Эшли молча осушила фляжку, вытряхнула в рот последние капли и произнесла:

— То, что я скажу сейчас, полностью перечеркнет всю мою жизнь. Я никого не убивала! Ни-ко-го!

— А как же ты оказалась в клинике? — недоуменно спросил я — Как же твоя книга, потрясшая неискушенное воображение европейцев?

— «Ублюдки с Манхеттена» не мои, — призналась девушка, покусывая губы, — я украла их у одной шизофренички. В клинике была девочка, совсем съехавшая с катушек. Буйная. До того, как ее болезнь начала резко прогрессировать, она вела дневник.

— Что же тогда случилось с твоими родителями? Они действительно умерли, отравившись газом?

— Той ночью, — Эшли притянула колени к груди и обняла их руками, — я вместе с подругой зависала на одной отстойной тусе, где наглоталась амфетаминов. Я сильно перебрала с таблетками, еле притащилась домой, а родители… Они задохнулись газом во сне… Я всегда стеснялась предков. Законопослушные серые люди без интересов. Кроме бейсбола и стирки они ели, спали, ходили на работу. Они практически не общались между собой, так, мычали что-то друг другу. Вот у моей подруги предки — полный атас! Отец музыкант-неудачник, мать актриса. Оба помешались на викканстве, потом на религии, ходили, долбали всех своим Иисусом. Затем подались к кришнаитам, уехали в Индию, где подхватили малярию. Вернувшись, открыли в Санта-Монике студию тантрического секса… сейчас они правоверные мусульмане. Мои же предки никаких мистических позывов не испытывали. Я пыталась говорить с ними о «высоком», но они замыкались, непонимающе переглядывались, так, как будто в Маккдональдсе им предложили вместо колы виски, становились еще тупее, испуганнее, подобно аквариумным мышам.

— Значит, все-таки не вы спровоцировали их смерть? — спросил Жоан

— Конечно, нет! — усмехнулась Эшли — Я что, идиотка? Да, я жаждала борьбы, антогонизма, преследований. Я мечтала, чтобы мой папаша был вечно пьяным рок-гитаристом или толстым косматым байкером на худой конец, а мать наркоманкой, проституткой, ведьмой. Я верила, что являюсь творческой личностью. Я грезила быть писательницей… Ни литературный кружок, ни респектабельная школа искусств, где заставляют клонировать прошлое, ни очкарики-искусствоведы в бабочках и твидовых пиджаках — ничто не способно научить тебя творить. Я верю в искусство! Но для меня оно — не рефлексия, не созерцание, а ненависть, месть, врожденное неприятие однояйцевого общества потребления, зациклившегося на фетише стандартного благополучия. Искусство возникает в процессе издевательства над его законами, моралью, вкусами, когда ты тыкаешь своим действием, словом, краской в линзы их стеклянных глаз, способных ясно видеть только, когда стемнеет, и только не зашторенные окна, за которыми трахаются… Я знаю, что такое время и пространство, а для них, — Эшли поперхнулась слюной, откашлялась, — для них все это — безликая мутная плазма, в которой они вынуждены барахтаться, чтобы выжить. Я ненавидела жизнь окружающих, их сраные зеленые понедельники, когда люди-костюмы в ажиотаже прутся в офисы высиживать там свое жалкое бабло.
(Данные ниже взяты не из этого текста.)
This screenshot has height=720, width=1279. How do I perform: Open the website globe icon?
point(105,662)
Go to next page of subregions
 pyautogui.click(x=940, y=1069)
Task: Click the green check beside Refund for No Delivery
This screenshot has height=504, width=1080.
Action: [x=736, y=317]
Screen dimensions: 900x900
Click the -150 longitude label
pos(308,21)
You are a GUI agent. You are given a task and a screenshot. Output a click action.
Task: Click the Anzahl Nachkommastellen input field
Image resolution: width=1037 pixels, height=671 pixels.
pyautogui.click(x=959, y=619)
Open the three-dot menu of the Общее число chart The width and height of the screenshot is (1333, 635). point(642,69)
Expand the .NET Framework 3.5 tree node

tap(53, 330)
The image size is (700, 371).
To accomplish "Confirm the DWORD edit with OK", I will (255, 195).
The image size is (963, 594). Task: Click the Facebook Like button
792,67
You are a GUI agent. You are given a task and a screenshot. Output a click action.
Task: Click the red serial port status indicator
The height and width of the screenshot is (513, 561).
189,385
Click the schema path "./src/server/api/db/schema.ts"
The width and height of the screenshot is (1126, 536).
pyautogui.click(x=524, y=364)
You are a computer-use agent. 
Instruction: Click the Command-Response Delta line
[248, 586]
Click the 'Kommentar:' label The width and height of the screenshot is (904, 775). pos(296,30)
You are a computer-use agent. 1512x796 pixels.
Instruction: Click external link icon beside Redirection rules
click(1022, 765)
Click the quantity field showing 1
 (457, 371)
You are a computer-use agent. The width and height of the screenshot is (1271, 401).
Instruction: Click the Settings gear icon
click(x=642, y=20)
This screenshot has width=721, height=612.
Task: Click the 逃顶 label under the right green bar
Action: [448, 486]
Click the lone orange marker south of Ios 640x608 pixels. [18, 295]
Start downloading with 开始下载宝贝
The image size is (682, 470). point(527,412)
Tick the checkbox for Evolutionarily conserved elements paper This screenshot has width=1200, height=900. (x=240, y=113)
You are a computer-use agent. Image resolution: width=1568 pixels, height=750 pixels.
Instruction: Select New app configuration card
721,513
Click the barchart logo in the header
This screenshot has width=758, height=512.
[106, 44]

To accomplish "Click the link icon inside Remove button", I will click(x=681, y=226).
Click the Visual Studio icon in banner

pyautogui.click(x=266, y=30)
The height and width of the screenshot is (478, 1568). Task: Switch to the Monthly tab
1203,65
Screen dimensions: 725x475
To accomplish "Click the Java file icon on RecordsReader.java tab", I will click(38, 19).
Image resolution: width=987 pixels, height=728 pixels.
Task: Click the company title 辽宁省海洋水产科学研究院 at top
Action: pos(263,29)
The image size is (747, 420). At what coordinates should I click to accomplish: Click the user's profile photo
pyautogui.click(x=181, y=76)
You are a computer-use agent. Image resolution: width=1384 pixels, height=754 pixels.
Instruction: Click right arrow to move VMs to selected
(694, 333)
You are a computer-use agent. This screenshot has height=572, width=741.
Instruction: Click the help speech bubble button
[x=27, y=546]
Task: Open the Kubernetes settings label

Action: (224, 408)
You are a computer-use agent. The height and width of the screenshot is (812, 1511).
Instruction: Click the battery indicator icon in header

Я ненавидела их наркотическую лихорадку, с которой они просаживали бабки на распродажах в Гэпе… Вечером отец собирался вызвать мастера, ему показалось, что в квартире пахнет газом, а утром предки были уже мертвы. У меня не было слез, истерики. Я решила, видимо, находясь в чарах амфетаминовой эйфории, воспользоваться их смертью: сказать, что они меня истязали, и я их отравила.

— Завидую вашему безрассудству, — без тени притворства сказал Жоан.